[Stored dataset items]
◇ ◇ ◇ ◇ ◇
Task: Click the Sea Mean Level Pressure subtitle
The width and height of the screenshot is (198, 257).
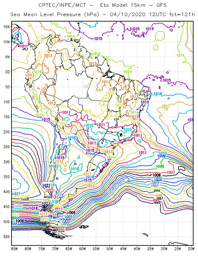Action: tap(55, 14)
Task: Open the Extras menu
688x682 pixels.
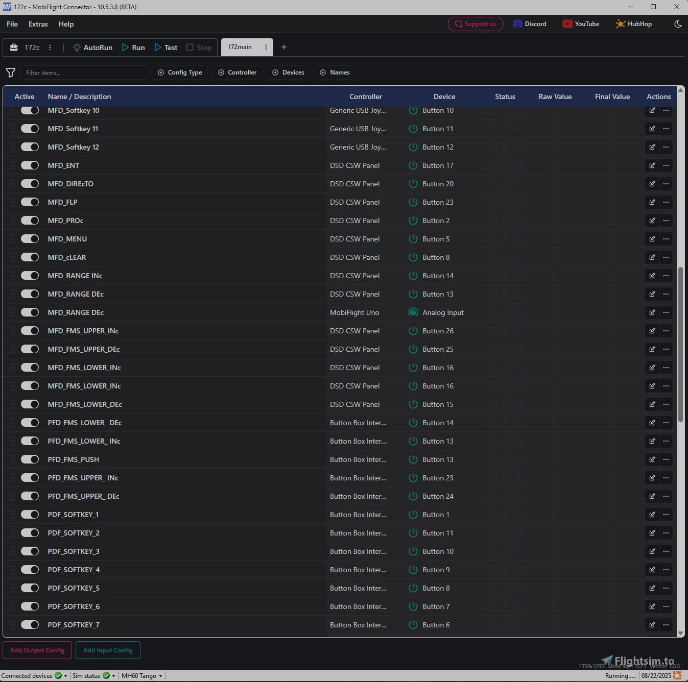Action: (x=38, y=24)
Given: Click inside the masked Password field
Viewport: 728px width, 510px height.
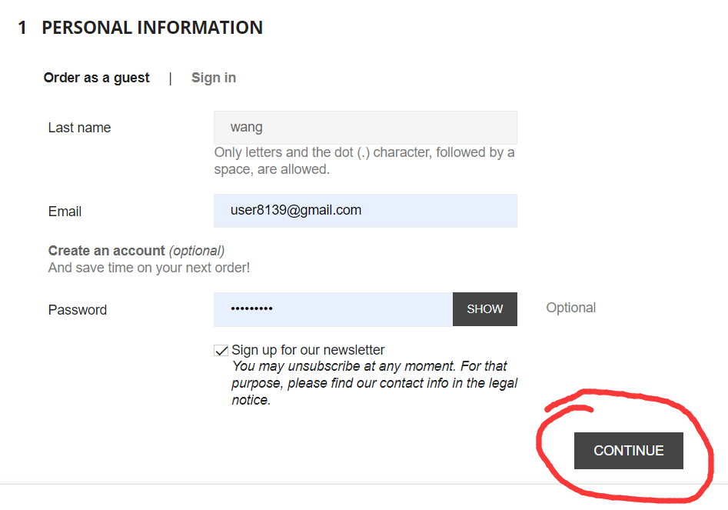Looking at the screenshot, I should [x=333, y=309].
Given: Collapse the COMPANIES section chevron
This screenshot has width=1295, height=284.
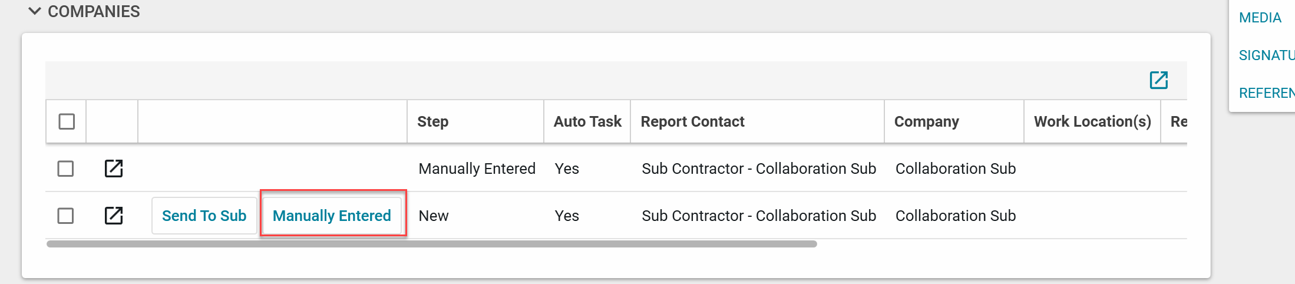Looking at the screenshot, I should pos(35,11).
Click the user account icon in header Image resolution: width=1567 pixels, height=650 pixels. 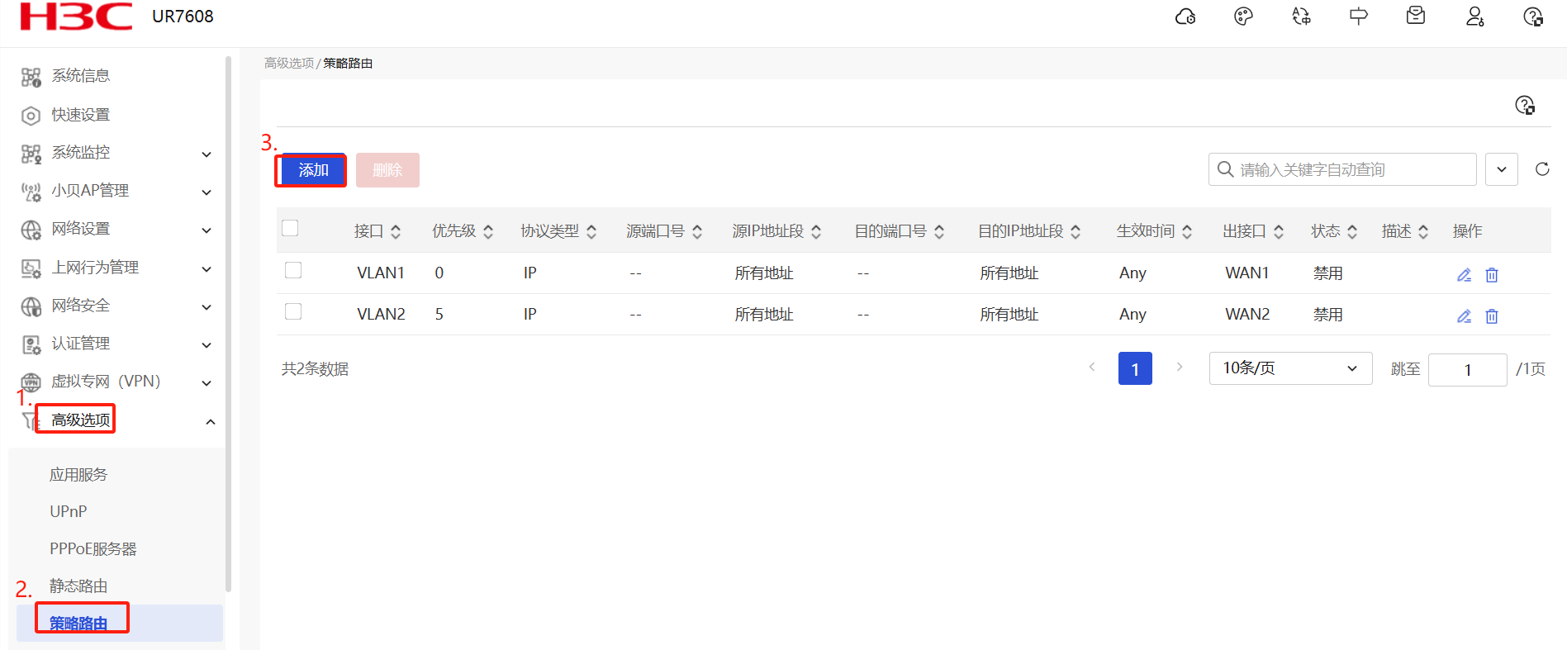1474,17
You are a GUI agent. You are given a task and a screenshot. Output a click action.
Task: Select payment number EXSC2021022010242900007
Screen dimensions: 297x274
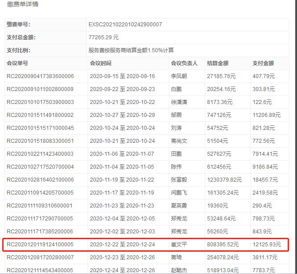point(126,25)

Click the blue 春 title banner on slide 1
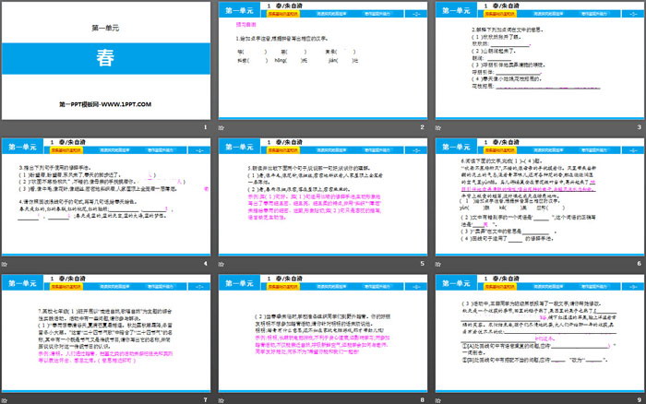(107, 54)
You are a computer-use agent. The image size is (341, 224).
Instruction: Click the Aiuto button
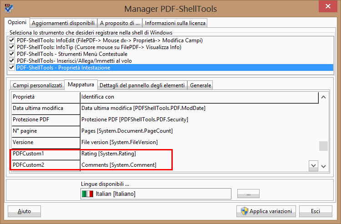(x=25, y=211)
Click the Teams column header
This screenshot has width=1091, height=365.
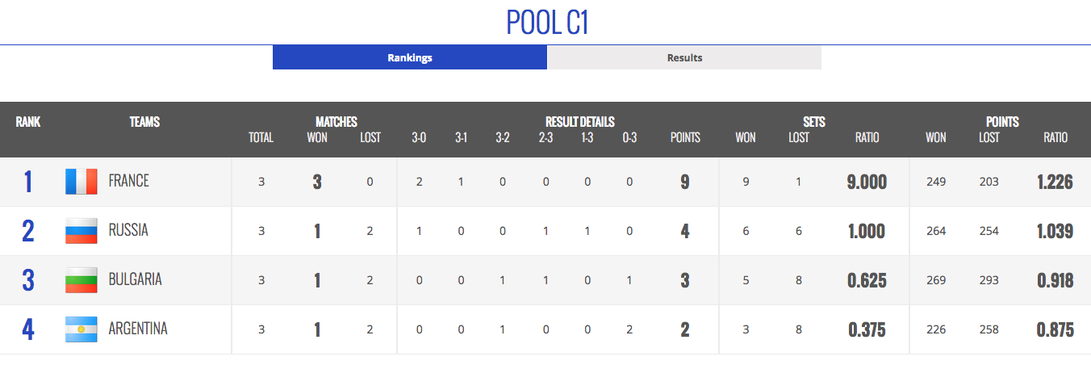144,122
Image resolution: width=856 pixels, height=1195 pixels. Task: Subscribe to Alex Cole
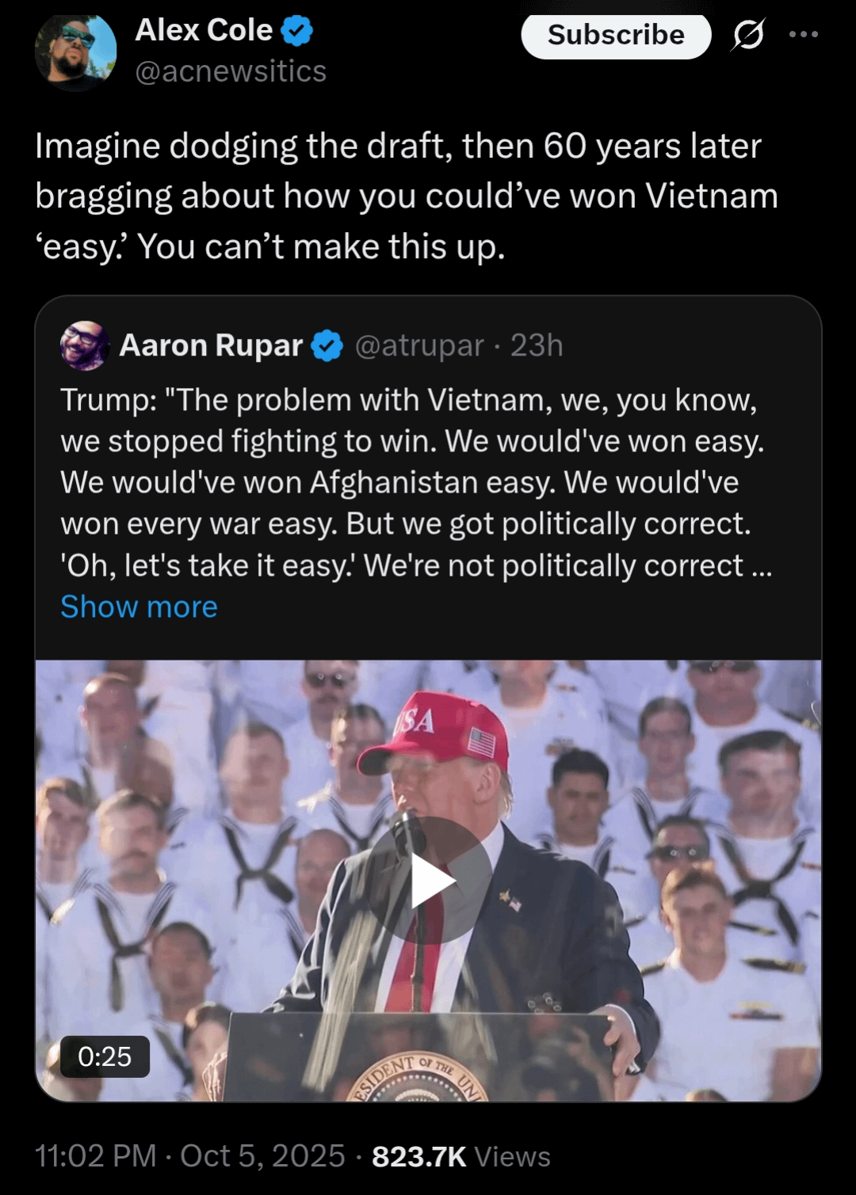click(x=616, y=35)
◇ ◇ ◇ ◇ ◇
Set down the lines from the one containing "Task: Select payment" through the last line of the records above, both included, exactly as they appear and with no other text. Pictures should not be set down.

Task: Select payment number EXSC2021022010242900007
Screen dimensions: 297x274
point(126,25)

Click the blue 春 title banner on slide 1
(107, 54)
You are a computer-use agent. The image size is (341, 224).
Instruction: Click the Aiuto button
(x=25, y=211)
Click the Teams column header
This screenshot has width=1091, height=365.
144,122
Image resolution: width=856 pixels, height=1195 pixels. Task: Subscribe to Alex Cole
click(x=616, y=35)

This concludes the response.